There’s a line going around that sums up where agentic coding is headed: the goal isn’t a better prompt, it’s a workflow that runs without you watching it. Most people use Claude the way they use a chat window. You type, you wait, you read, you type again. That works, but it caps your output at one agent you’re actively babysitting. The engineers pulling real leverage out of Claude built something else: workflows that kick off on a schedule or a trigger, do the work, check their own results, and only ping a human when something needs a decision.
TL;DR
A Claude workflow that runs without you needs five parts: a precise written spec, headless (non-interactive) execution, a deterministic verification gate that decides pass or fail, hard guardrails (permission allowlists, bounded iterations, cost caps, a kill switch), and a handoff that notifies a human or escalates on failure. Claude Code’s headless mode (claude -p), the Claude Agent SDK, hooks, and a scheduler (cron or launchd) give you all five. The agent isn’t the risky part. Running it unattended without a gate and guardrails is. Build those first, then take your hands off.
Why “runs without you” is the real goal
Supervised chat has a hard ceiling: you. Every iteration waits on a human to read output and decide what’s next. The model generates in seconds, then idles for minutes while you context-switch. You’re the bottleneck in a system that’s otherwise fast.
Unattended workflows remove that ceiling. The agent works, a script checks it, failures route back automatically, and you only step in at the edges. The payoff isn’t just speed. It’s parallelism. Once a workflow runs without supervision, you scale by adding workflows, not by typing faster. That’s the same jump we covered in Claude Code dynamic workflows, where one session fans out into many parallel agents.
But “runs without you” raises the stakes. A supervised agent that makes a bad edit gets caught when you read the diff. An unattended one commits it, runs the next step, and keeps going. So the discipline shifts from prompt-craft to system design: you’re building a machine that has to be correct, bounded, and observable when nobody’s looking. Anthropic’s writeup on building effective agents makes the same case. The leverage comes from the environment around the model, not a smarter single message.

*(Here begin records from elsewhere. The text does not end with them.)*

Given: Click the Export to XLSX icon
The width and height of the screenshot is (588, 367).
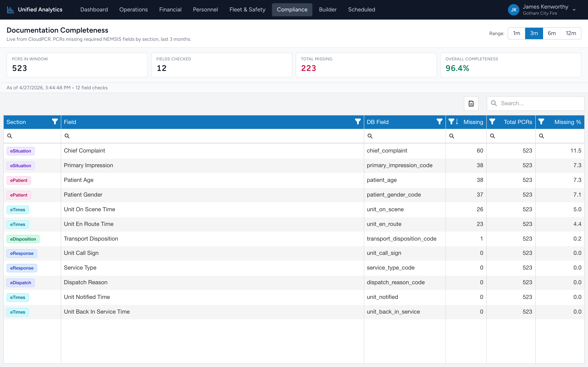Looking at the screenshot, I should [471, 104].
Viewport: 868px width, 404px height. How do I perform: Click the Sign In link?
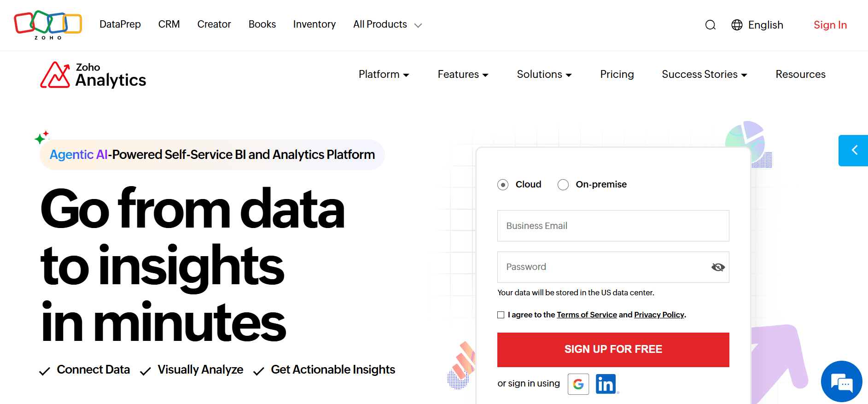pyautogui.click(x=830, y=25)
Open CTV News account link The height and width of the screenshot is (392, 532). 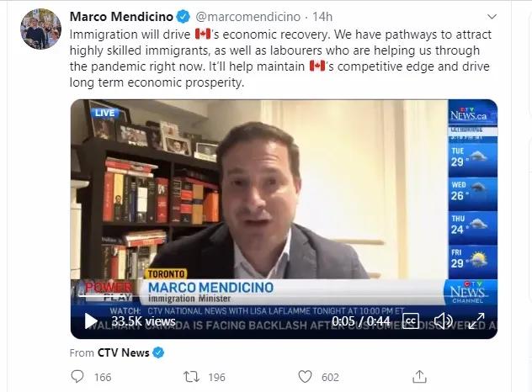tap(124, 352)
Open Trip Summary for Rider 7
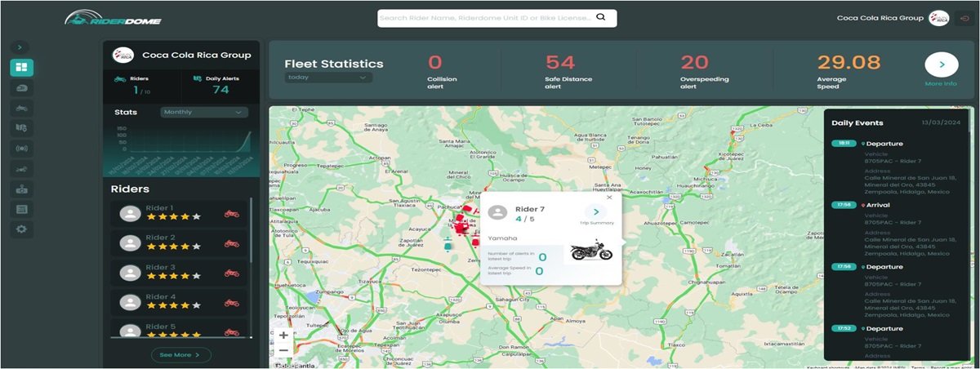This screenshot has height=369, width=980. [x=595, y=212]
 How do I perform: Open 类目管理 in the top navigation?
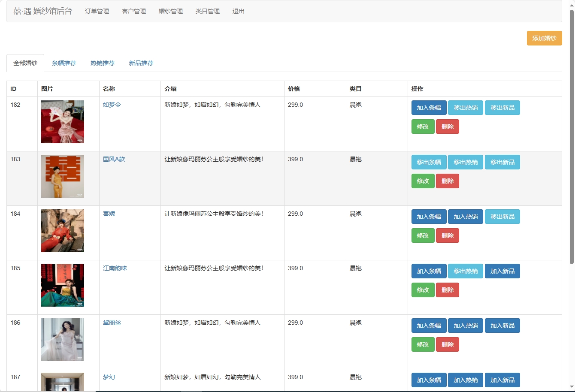click(208, 12)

The five parts every unattended workflow needs
Skip any of these and the workflow either does the wrong thing confidently or never stops.
- A precise spec. A written description of done that the agent reads at the start of every run. Vague specs produce vague work. “Fix the API” fails; “the POST /orders endpoint returns 201, validates the body against the schema, rejects missing fields with 422” succeeds.
- Headless execution. Claude has to run without a human at the keyboard. That means non-interactive mode, not the chat UI.
- A verification gate. A deterministic check that returns pass or fail with a concrete reason: tests, a type check, a schema validation, a contract test. This is what lets the workflow decide it’s actually done instead of taking the model’s word for it.
- Guardrails. Permission allowlists, a max-iteration count, a cost ceiling, logging, and a kill switch. These keep a confused run from doing damage while you’re asleep.
- A handoff. When the workflow finishes or gives up, it tells someone. A notification, a draft for review, a failure alert. Silence is not success.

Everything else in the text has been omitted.